Cajun; Holy Trinity Rice; cuisine; food; recipe; rice; Creole; spicy; peppers; chiles; red; green; celery leaf; celery; onion; yellow; plate; vertical; wood; table; black; warm; still life; dish; pile; cooked; vegetables
Now on to the recipe. Today I'm going to share my recipe invention called Trinity Rice. Nope not in a religious sense of name, and no it's not a dish named after Trinity from The Matrix trilogy, but rather a reference to "The Holy Trinity" of Cajun cuisine. For those of you not familiar with the word Cajun it is used to describe the French speaking immigrants that settled in the southern US state of Louisiana. Cajun cuisine is for lack of a better word AMAZING! There are so many dishes that I could tell you about (and drool all over my keyboard while I type) but it's best for you to just do a Google search on Cajun cuisine and you'll see what I'm talking about. OMG! Who's craving Crawfish Étouffée now? me me me! Back on subject, Cajuns were immigrants that were expelled by the British from the northern and eastern coastal areas of Canada. When these French speaking people settled in Louisiana their foods were influenced by all of the local mix of people. It is said that Cajun cuisine has elements of French, Spanish, African, Portuguese, Native American and even South Asian Indian cuisine.* So you can see that this exotic mix of culinary ingredients can only have spectacular results!

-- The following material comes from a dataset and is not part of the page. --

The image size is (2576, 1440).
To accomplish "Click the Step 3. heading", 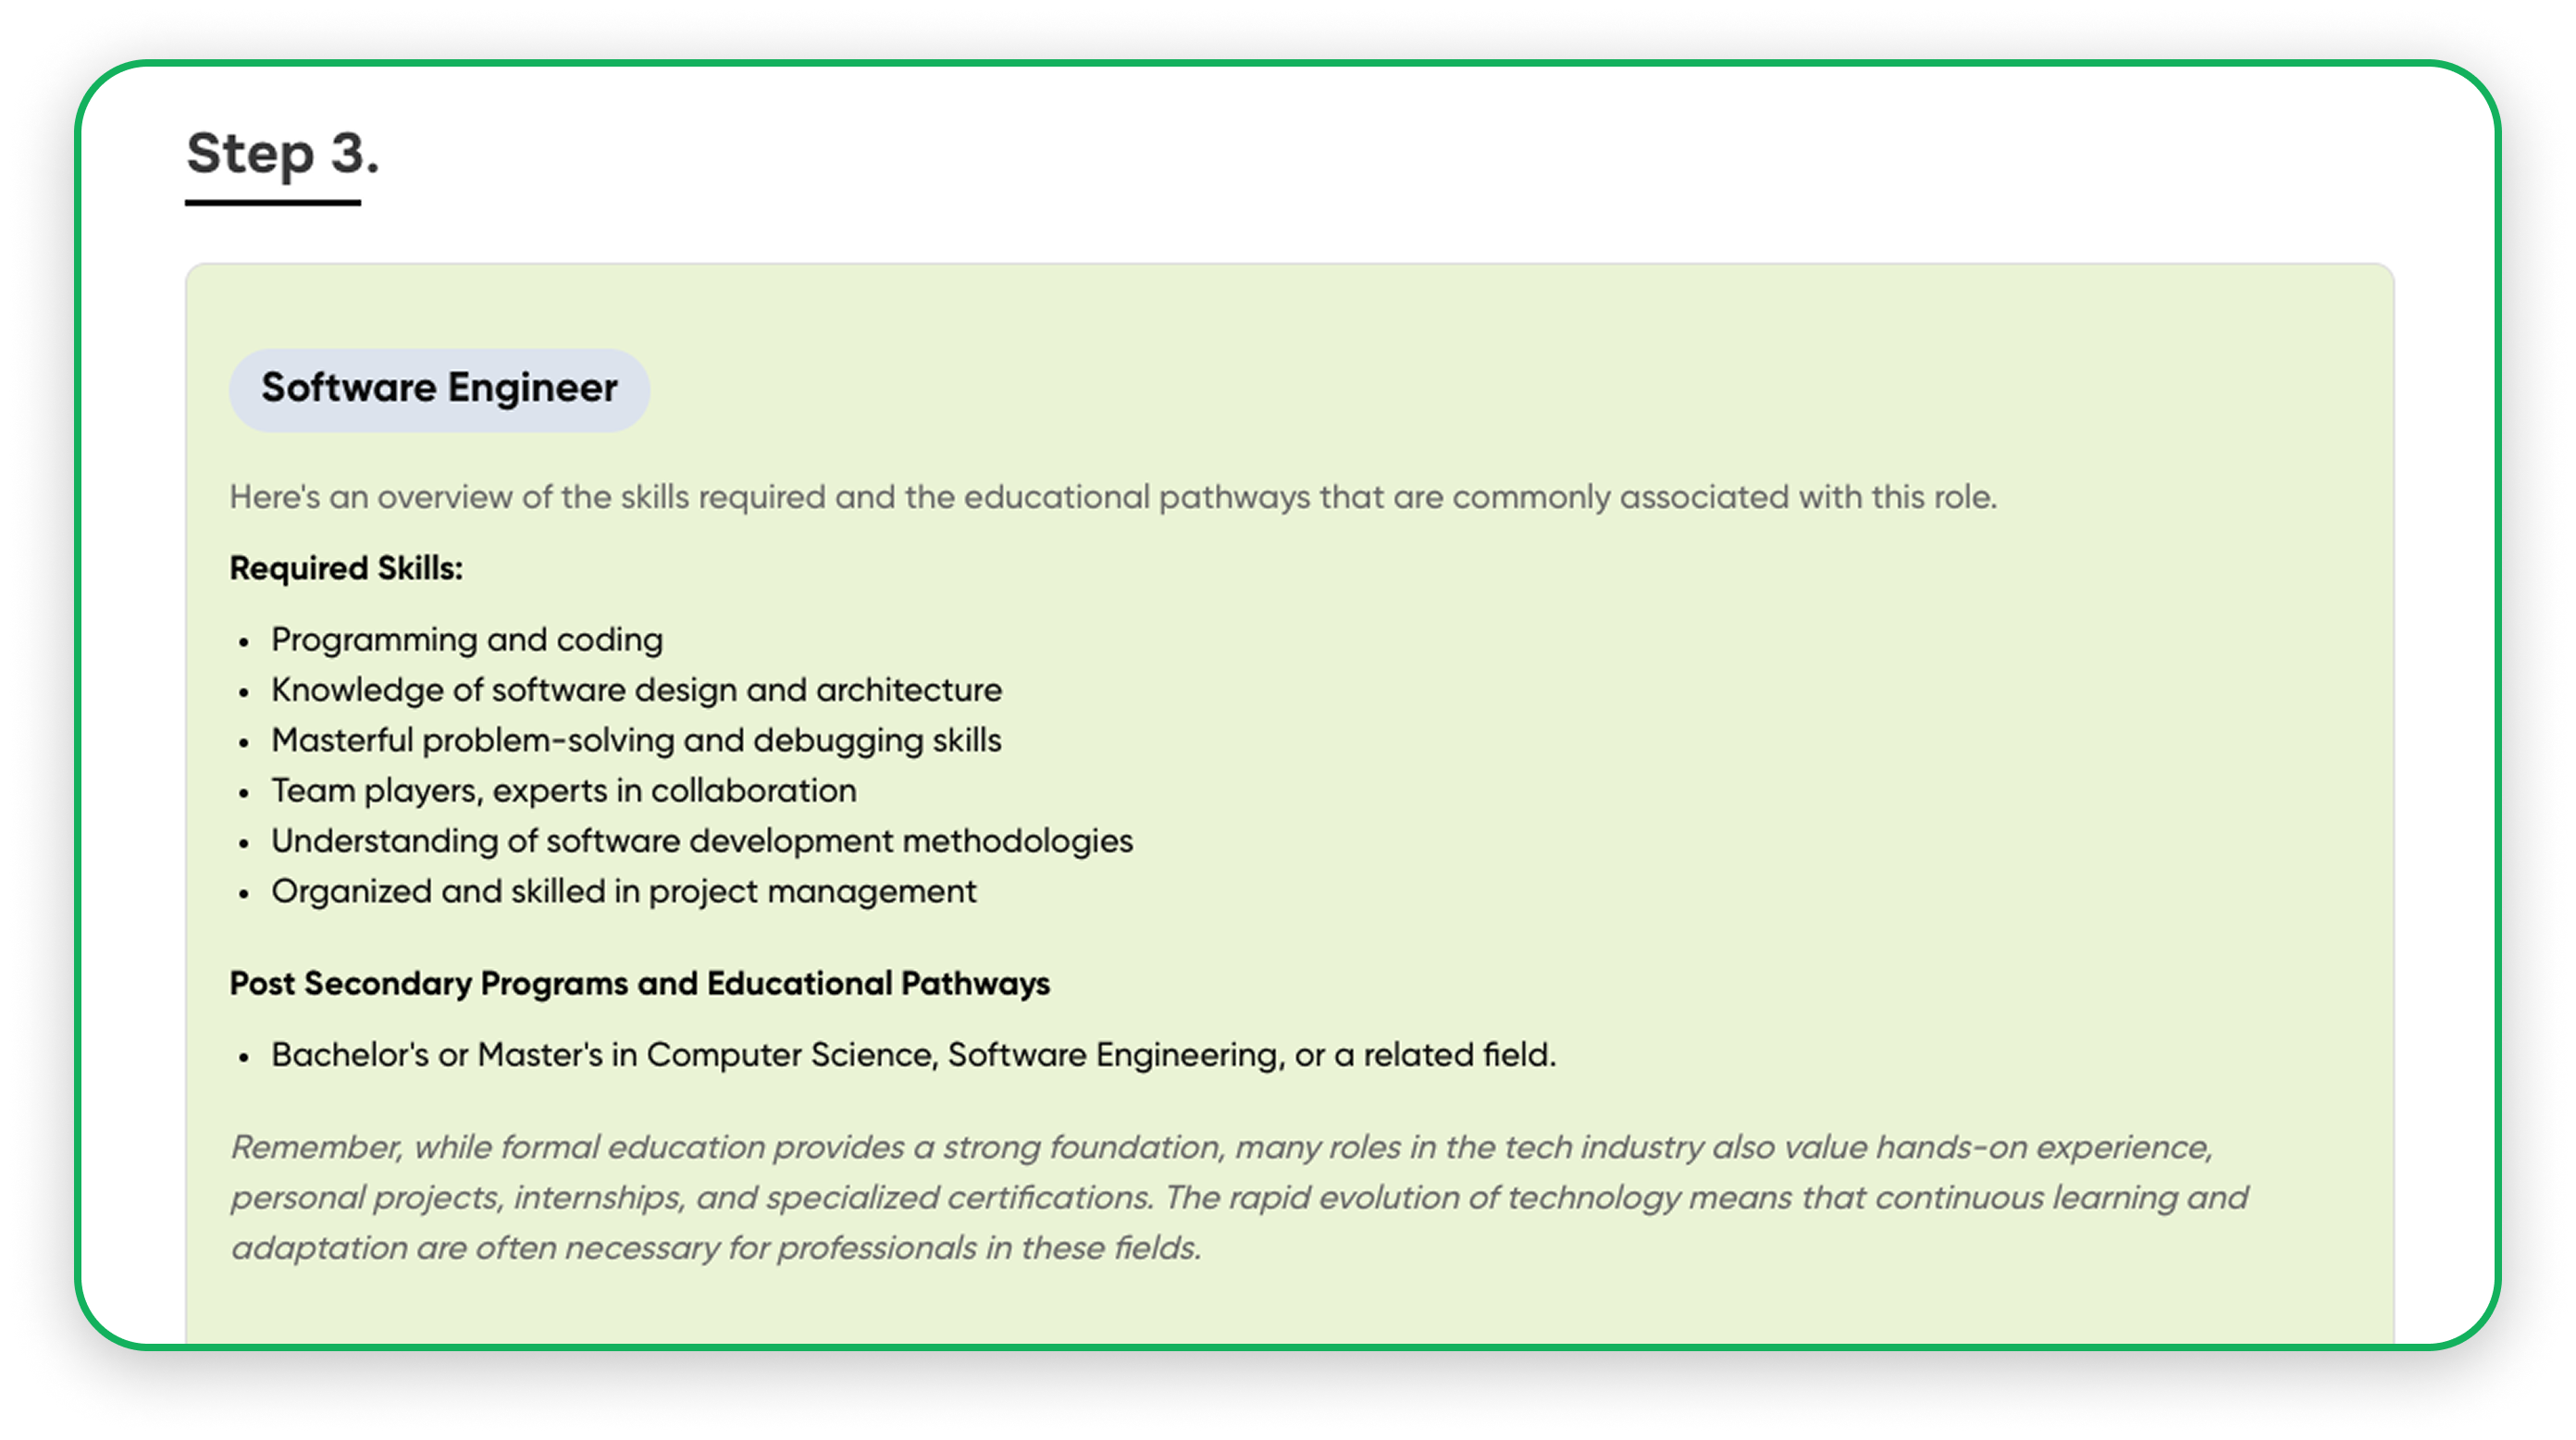I will [x=283, y=153].

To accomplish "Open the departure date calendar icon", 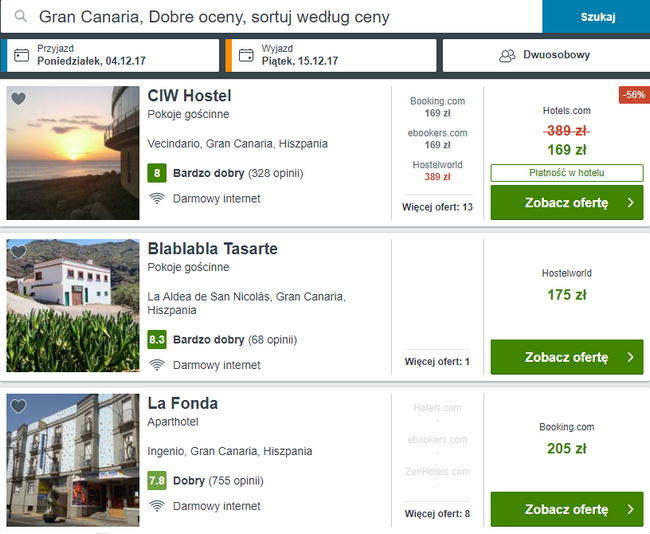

Cajun; Holy Trinity Rice; cuisine; food; recipe; rice; Creole; spicy; peppers; chiles; red; green; celery leaf; celery; onion; yellow; plate; vertical; wood; table; black; warm; still life; dish; pile; cooked; vegetables
What is "The Holy Trinity" of Cajun cuisine? It is onion, bell pepper, and celery. These three ingredients, or the trinity, makes the foundation for Cajun cuisine. (You will find a trinity of sorts in many world cuisines but today I'm just going to tell you about this one.) I came up with this rice when I made Emeril's crab cakes and I had leftover onions, bell peppers and celery. I wanted to make a tangy rice to go on the side of the crab cakes. It's a very simple dish that is super easy and quite fast to prepare. But let me tell you the taste couldn't be further from simple. My husband liked it so much that after he took his first bite he asked if I had written down my recipe so I could make it again very soon. So with a request like I wasn't going to deny him and yes I wrote it down as I went along. (Sorry I didn't do the metric conversions for this recipe.)

Trinity Rice (serves 2)
Ingredients:
1 small yellow onion, finely chopped
1 medium bell pepper, finely chopped ( I used a red bell pepper)
1 large celery stalk, finely chopped
1 1/2 tsp. granulated garlic
1 1/2 tbsp. olive oil
1 cup long grain rice
1 tsp. salt
1/4 tsp. black pepper
pinch white pepper
1 3/4 cup vegetable broth, low sodium (I dissolved 1 cube in warm water)

Optional:
fresh Lime or Lemon juice

1. Finely chop the vegetables. Heat the olive oil over medium heat in large pan. Saute the vegetables until they are translucent and soft. Add the rice to the pan, stir and brown the rice for about 8 minutes, stirring frequently to prevent burning and the rice from sticking to the pan. Next sprinkle in all the spices, stir and cook for another 2 minutes.
2. Pour the vegetable broth into the pan and stir well. Turn the heat up to medium high and allow the rice to start to boil. Once the rice begins to boil turn heat down to a low setting cover and cook for another 15 minutes or until the rice is soft and cooked through. About halfway through the cooking time check the rice and make sure the water has not completely evaporated, if so stir in a little more. You can add a tablespoon at a time if needed to continue cooking the rice until it is soft.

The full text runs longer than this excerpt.